Agree with those who say you don't really have cause to complain about anything other than his lack of dignity. I can only imagine how hurt you must feel op. Just be the stable one for them. 💐

Name99 · 03/07/2023 20:12

You 100% have been suffering domestic abuse OP.
Everything he did he made a choice to do it. You haven't made him do anything. I'm so angry on your behalf.
I did the freedom programme which really helped me, I think you should do it too I had the same thoughts " is it my fault etc"
No none of it was.
Why don't you claim through the CMS, have you done a calculation?

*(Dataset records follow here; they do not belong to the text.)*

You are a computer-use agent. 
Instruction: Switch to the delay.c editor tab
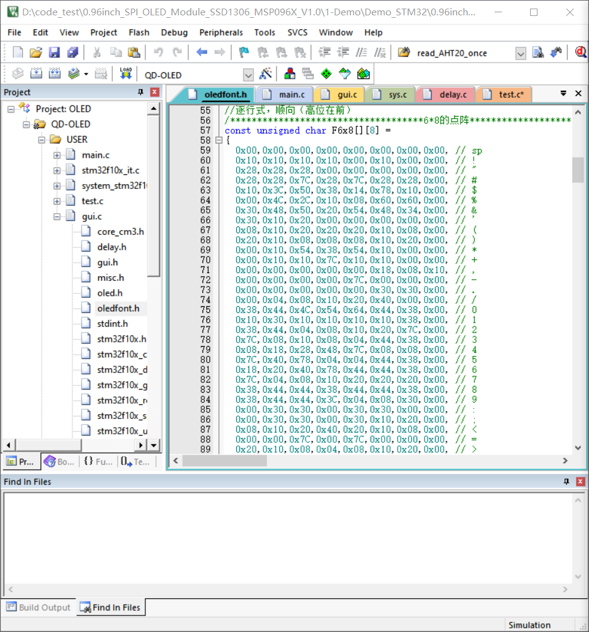[x=454, y=94]
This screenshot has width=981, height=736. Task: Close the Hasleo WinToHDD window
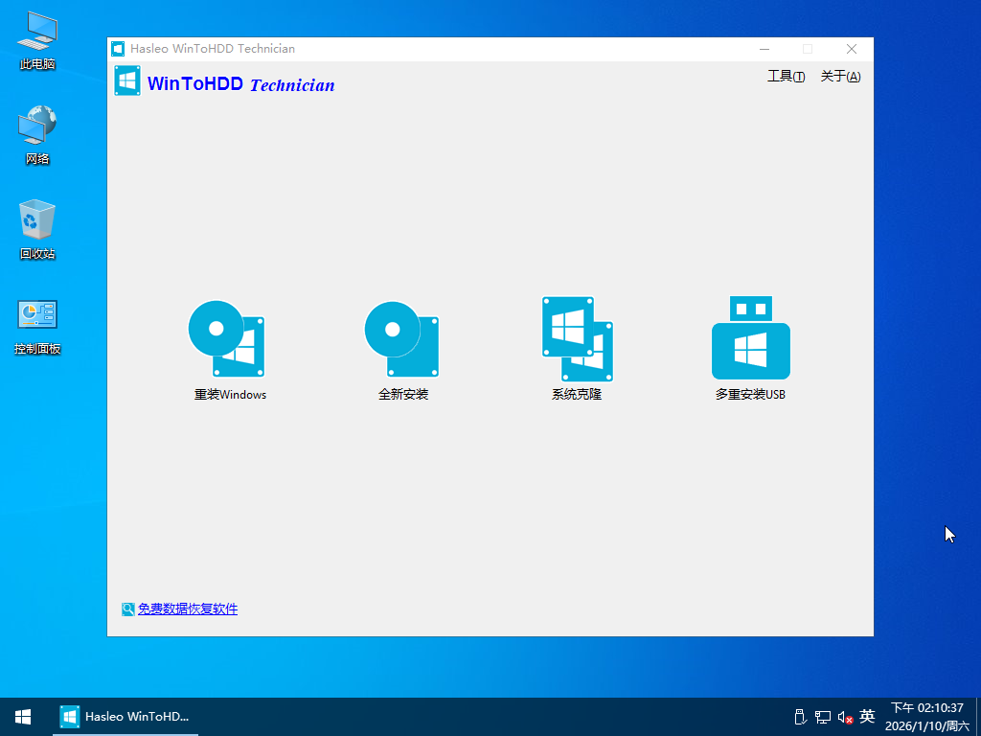(x=851, y=49)
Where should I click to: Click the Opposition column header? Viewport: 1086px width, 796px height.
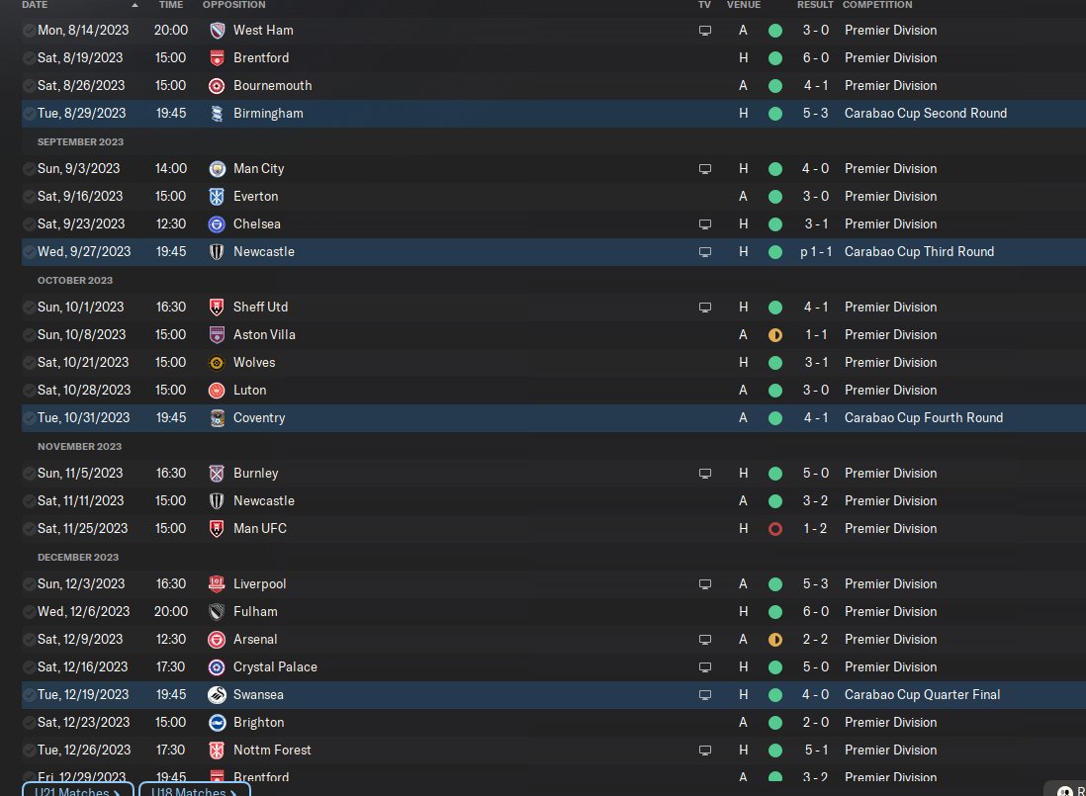click(233, 5)

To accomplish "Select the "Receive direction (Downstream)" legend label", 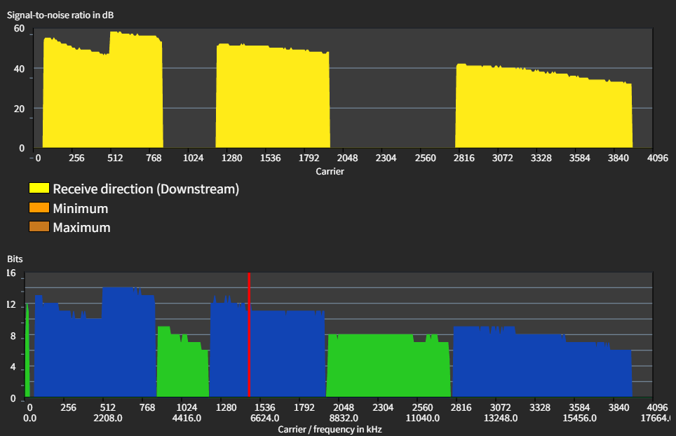I will click(146, 189).
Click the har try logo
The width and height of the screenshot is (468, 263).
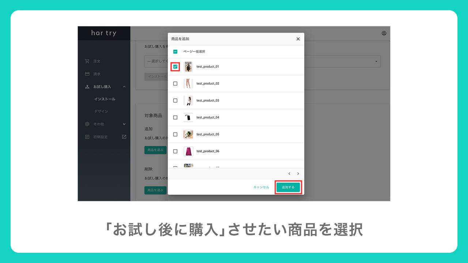103,33
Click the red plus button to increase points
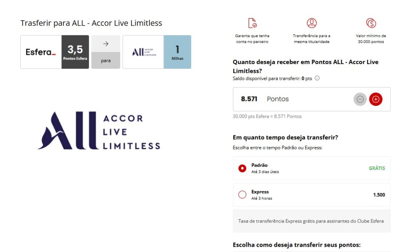This screenshot has height=252, width=407. (376, 99)
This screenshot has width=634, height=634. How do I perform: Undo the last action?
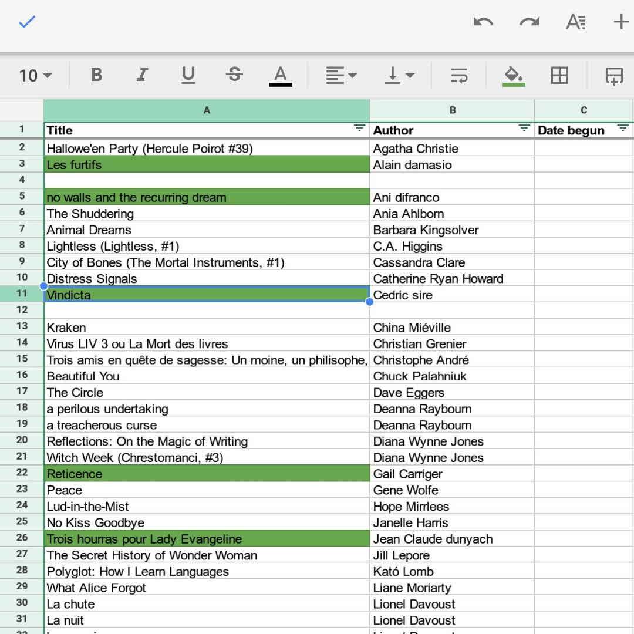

AuntMarch · 03/07/2023 21:12

I did bring this up to him when I was explaining why I thought there was abuse. He told me it was a joke

Abusers often claim they were joking, you are lioverreacting or you made them do it. I can't imagine it happens often that they say "yeah you're right, I've been abusive this whole time".

Read your posts back, it should be obvious to you. Be sad for your kids facing so much upheaval in such a short time by all means, but it is only because he's beaten you down so much that you aren't celebrating your own freedom. But you will, in time. Stay strong.

GirloutofAfrica · 03/07/2023 21:28

It's definitely not ideal but the only thing you can do is support your children and be positive. Also please stop making time for his regret stories, it will only delay your healing.

HamBone · 03/07/2023 22:08

Everything he did he made a choice to do it. You haven't made him do anything.

This ^^ @Name99 is absolutely right, he’s chosen to behave this way, he’s an adult in his late 30’s ffs.

I know it’s hard, but please try to distance yourself from this mess and start divorce proceedings. You and your children deserve much more than this.💐

Name99 · 03/07/2023 22:21

HamBone · 03/07/2023 22:08

Everything he did he made a choice to do it. You haven't made him do anything.

This ^^ @Name99 is absolutely right, he’s chosen to behave this way, he’s an adult in his late 30’s ffs.

I know it’s hard, but please try to distance yourself from this mess and start divorce proceedings. You and your children deserve much more than this.💐

She's lucky that they were never married, the tenancy is now fully in her name.

Your free OP. Free of tiptoeing around him, double guessing about speaking to other men, free from being treated and spoken to like shit.